- **PROBLEM REQUIREMENTS**:
Repeat the lines of the listing below verbatim, starting at the line containing "Given: Grab the" and ending at the line containing "Action: [x=417, y=203]".

++++++++++

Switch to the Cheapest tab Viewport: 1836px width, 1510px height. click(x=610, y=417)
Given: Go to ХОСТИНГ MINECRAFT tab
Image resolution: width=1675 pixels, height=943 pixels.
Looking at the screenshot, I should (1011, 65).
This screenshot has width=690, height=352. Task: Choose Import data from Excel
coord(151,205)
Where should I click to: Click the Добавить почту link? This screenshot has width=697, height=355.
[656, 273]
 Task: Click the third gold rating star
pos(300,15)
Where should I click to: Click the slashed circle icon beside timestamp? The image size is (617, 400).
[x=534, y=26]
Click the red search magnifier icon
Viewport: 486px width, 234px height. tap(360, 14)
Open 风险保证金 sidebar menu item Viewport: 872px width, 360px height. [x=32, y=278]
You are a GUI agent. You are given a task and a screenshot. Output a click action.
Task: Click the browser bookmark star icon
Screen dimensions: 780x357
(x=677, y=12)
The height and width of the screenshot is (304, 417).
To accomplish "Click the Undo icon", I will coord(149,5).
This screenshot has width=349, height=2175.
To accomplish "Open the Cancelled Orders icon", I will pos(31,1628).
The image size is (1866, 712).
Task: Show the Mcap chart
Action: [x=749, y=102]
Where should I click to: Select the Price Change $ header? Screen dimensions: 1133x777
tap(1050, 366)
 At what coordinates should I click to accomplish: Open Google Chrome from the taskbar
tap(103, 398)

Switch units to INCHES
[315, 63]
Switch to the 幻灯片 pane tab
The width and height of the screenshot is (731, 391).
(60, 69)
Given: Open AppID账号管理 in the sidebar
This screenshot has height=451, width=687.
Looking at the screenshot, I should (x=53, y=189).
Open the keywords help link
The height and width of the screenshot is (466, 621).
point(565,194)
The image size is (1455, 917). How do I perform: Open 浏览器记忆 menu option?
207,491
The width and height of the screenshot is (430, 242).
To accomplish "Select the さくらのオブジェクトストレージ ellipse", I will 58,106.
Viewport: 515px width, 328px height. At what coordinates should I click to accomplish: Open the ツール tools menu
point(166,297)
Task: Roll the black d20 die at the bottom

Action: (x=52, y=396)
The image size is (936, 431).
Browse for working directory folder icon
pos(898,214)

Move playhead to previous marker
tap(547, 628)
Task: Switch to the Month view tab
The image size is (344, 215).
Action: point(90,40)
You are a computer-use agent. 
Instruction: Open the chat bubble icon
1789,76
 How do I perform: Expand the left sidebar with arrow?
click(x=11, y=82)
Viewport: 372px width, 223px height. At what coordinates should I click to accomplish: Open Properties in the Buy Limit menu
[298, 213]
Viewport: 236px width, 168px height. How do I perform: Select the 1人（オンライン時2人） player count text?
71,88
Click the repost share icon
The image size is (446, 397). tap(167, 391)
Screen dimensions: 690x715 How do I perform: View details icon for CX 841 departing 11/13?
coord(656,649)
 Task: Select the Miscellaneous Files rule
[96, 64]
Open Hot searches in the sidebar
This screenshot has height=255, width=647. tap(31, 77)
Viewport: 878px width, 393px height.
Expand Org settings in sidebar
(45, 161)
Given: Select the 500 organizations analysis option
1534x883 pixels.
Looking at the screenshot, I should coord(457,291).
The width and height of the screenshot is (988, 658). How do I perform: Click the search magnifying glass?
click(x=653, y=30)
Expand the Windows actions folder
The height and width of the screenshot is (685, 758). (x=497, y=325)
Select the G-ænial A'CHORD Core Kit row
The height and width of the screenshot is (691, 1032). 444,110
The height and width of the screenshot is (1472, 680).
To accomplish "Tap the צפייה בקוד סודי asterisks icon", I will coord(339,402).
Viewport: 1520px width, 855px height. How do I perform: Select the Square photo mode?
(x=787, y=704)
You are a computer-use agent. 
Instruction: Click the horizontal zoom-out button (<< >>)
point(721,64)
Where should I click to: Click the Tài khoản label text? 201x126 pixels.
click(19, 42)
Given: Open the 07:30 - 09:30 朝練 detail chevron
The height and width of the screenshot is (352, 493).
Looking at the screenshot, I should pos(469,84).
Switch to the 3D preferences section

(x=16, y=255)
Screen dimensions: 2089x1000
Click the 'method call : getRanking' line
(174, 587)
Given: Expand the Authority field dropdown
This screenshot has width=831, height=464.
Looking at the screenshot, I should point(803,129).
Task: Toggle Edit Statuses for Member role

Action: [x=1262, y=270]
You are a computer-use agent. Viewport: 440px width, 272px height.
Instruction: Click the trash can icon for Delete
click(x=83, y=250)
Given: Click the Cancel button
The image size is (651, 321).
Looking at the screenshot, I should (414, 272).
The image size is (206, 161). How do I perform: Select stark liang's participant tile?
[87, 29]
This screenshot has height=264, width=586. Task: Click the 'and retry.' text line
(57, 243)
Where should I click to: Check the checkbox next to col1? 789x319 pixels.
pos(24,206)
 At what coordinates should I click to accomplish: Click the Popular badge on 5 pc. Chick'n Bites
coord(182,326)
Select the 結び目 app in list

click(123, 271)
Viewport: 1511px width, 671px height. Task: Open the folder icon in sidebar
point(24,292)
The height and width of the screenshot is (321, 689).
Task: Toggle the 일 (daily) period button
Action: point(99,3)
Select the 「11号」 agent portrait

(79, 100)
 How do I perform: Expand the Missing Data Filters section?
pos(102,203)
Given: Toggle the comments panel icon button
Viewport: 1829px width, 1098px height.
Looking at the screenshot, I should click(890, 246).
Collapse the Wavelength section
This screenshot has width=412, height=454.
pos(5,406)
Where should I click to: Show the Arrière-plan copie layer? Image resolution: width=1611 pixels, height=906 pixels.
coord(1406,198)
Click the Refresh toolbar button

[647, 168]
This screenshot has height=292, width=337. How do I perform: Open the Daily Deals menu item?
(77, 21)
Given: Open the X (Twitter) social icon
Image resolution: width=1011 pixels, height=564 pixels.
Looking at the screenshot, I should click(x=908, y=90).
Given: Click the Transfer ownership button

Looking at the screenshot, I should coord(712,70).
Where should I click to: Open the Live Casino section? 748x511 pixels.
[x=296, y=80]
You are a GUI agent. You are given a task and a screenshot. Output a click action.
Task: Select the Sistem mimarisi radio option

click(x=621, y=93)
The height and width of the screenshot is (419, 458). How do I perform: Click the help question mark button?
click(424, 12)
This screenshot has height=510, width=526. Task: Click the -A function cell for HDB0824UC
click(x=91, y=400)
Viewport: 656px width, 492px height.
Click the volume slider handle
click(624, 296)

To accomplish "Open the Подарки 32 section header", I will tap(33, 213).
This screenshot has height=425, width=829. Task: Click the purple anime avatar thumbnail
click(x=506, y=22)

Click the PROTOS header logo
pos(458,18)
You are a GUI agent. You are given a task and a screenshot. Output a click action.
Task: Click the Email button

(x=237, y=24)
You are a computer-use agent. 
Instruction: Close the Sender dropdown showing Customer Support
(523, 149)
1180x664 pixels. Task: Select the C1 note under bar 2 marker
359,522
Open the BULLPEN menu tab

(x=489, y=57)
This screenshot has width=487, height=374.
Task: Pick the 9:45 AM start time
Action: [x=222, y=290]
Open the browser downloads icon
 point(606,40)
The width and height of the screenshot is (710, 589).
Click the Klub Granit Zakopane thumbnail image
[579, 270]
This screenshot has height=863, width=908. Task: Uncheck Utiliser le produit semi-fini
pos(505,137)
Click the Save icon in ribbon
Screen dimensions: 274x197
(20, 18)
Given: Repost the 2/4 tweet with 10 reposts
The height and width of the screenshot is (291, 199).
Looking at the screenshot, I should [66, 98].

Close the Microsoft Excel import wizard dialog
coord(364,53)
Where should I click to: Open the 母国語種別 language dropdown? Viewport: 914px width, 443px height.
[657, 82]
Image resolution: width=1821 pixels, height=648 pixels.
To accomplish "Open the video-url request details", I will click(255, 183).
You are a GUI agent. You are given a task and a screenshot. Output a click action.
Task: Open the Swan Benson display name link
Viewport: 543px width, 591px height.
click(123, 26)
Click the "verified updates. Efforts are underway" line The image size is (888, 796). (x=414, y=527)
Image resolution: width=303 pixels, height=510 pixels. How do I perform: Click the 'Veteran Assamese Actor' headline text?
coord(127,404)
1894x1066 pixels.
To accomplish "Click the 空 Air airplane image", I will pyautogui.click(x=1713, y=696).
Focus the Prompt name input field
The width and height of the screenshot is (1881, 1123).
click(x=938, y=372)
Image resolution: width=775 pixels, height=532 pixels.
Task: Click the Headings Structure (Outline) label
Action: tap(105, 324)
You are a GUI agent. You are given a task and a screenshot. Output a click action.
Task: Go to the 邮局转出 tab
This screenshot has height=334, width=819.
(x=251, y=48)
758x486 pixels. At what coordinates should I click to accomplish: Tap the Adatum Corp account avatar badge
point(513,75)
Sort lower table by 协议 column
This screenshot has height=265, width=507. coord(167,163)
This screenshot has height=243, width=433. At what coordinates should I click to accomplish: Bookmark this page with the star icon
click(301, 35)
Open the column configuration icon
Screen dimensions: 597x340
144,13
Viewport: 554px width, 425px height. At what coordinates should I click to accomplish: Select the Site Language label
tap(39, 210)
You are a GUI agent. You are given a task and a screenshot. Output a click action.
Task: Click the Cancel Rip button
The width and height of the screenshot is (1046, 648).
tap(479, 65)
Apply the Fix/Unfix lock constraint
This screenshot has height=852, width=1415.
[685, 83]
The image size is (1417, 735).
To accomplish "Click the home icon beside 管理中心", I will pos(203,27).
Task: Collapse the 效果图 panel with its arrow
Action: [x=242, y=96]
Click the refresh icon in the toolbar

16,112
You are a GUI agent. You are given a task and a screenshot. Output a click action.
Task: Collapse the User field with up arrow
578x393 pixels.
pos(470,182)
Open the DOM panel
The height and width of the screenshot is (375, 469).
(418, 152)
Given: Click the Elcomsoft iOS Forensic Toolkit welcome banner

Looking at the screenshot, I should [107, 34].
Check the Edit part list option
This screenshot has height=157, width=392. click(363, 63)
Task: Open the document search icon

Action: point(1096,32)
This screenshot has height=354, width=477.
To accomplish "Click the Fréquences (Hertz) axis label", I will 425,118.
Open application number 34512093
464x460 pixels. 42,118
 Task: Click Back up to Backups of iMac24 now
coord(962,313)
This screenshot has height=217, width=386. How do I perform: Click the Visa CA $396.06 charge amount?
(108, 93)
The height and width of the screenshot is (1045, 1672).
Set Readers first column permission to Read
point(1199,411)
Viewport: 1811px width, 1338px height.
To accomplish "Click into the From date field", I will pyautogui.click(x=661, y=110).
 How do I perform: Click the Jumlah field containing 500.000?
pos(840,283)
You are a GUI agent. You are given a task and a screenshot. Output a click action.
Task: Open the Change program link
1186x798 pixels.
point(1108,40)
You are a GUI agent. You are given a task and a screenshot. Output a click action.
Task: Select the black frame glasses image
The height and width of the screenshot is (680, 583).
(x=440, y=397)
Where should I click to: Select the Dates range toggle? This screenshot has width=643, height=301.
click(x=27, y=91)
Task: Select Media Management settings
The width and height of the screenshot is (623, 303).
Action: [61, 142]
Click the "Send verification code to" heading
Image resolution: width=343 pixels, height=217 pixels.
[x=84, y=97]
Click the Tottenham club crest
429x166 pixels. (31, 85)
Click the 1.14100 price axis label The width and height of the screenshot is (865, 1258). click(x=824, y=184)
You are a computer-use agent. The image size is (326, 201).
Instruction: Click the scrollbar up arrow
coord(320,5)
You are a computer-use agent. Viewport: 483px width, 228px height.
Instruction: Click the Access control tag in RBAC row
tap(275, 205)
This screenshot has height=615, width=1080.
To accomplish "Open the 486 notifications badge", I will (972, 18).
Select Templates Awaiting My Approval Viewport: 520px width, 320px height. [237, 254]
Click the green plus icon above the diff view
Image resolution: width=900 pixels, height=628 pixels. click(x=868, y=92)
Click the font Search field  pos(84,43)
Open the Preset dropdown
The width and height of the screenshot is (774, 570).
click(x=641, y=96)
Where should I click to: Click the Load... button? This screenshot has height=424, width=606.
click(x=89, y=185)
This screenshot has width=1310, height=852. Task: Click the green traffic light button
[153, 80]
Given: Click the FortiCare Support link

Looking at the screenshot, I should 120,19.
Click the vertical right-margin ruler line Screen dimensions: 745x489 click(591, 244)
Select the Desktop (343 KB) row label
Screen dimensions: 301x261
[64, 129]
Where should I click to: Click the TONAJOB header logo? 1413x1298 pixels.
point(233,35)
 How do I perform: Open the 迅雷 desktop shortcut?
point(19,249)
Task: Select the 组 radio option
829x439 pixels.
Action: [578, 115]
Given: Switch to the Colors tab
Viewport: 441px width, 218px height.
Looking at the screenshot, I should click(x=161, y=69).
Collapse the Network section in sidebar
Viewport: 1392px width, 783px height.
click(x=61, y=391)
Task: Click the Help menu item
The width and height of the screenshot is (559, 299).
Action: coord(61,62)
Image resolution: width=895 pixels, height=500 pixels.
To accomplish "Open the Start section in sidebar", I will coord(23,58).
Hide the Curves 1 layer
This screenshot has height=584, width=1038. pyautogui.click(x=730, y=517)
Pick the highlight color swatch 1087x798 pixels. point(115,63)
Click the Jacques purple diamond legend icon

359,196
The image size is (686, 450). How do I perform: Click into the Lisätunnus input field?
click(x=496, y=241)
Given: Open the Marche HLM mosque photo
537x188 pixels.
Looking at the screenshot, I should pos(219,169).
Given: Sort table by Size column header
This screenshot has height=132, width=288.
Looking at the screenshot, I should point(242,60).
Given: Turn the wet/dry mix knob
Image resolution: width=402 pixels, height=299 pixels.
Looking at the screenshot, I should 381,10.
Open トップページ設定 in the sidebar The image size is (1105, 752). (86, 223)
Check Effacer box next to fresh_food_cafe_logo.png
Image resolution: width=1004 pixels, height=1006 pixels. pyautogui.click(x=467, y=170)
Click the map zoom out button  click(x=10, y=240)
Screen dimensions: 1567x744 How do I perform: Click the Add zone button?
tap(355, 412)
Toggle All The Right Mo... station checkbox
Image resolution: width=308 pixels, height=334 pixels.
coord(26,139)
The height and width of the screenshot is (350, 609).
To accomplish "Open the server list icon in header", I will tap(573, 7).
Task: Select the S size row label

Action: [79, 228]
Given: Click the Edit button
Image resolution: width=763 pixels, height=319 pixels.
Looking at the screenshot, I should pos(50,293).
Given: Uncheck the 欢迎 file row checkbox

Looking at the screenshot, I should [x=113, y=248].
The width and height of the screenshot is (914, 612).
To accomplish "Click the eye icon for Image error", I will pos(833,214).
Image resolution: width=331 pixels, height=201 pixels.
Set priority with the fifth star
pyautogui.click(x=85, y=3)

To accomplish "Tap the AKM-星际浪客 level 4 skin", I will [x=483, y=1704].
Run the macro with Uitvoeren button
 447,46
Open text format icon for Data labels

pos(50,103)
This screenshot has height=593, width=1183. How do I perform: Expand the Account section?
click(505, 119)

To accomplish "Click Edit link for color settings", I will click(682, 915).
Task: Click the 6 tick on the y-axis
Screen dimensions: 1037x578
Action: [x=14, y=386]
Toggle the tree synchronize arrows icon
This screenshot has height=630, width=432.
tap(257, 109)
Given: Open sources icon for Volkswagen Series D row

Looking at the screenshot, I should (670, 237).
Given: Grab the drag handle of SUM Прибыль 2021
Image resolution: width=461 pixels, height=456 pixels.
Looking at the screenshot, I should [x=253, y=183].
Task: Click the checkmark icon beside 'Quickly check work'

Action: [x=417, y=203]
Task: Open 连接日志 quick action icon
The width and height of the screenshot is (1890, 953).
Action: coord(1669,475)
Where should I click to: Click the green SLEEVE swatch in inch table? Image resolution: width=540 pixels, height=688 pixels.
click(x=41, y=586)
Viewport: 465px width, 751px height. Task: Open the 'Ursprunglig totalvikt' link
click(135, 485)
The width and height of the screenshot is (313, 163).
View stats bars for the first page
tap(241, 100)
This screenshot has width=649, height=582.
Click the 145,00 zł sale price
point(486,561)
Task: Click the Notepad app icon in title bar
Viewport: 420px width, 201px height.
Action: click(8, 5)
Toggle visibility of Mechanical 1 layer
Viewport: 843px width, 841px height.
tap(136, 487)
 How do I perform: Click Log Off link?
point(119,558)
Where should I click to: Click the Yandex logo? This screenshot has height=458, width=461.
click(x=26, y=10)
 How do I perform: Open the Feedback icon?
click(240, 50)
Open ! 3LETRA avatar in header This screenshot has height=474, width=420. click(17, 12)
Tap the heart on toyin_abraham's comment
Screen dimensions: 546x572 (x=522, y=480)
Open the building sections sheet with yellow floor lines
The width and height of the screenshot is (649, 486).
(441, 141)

++++++++++

- **REPLY**:
Given: Grab the drag handle of SUM Прибыль 2021
Image resolution: width=461 pixels, height=456 pixels.
Looking at the screenshot, I should [x=253, y=183].
Task: Click the checkmark icon beside 'Quickly check work'

Action: [x=417, y=203]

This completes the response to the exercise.